(What you should do) Only reproduce the lines from the line containing "This screenshot has width=1225, height=980." onward, exactly, through the final line of the data below.
○ ○ ○
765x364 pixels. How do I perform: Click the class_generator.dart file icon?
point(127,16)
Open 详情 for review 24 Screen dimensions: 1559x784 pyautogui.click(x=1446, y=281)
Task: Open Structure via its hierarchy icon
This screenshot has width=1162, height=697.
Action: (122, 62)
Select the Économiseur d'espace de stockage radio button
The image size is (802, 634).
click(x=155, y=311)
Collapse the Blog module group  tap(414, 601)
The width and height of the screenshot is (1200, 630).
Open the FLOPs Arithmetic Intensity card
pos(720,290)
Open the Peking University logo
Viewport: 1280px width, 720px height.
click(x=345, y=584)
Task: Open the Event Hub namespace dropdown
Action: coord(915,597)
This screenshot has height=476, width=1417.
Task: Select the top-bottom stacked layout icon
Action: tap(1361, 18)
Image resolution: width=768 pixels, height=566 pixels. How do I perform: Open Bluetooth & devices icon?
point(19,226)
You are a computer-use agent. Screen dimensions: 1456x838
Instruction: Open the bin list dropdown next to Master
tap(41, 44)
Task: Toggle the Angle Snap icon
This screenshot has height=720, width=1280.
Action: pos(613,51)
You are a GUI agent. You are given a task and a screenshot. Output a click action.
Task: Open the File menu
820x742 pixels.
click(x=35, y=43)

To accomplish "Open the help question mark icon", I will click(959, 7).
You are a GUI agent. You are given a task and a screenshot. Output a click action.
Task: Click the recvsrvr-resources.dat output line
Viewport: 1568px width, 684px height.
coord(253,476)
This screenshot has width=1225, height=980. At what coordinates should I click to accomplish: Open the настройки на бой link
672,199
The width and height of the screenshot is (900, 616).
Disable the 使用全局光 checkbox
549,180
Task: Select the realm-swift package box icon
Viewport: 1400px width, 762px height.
○ ○ ○
(Result for this exercise)
This screenshot has width=1225, height=980. At what coordinates should I click to accomplish: Open the настройки на бой link
672,199
The width and height of the screenshot is (900, 616).
Disable the 使用全局光 checkbox
549,180
Task: Select the realm-swift package box icon
Viewport: 1400px width, 762px height.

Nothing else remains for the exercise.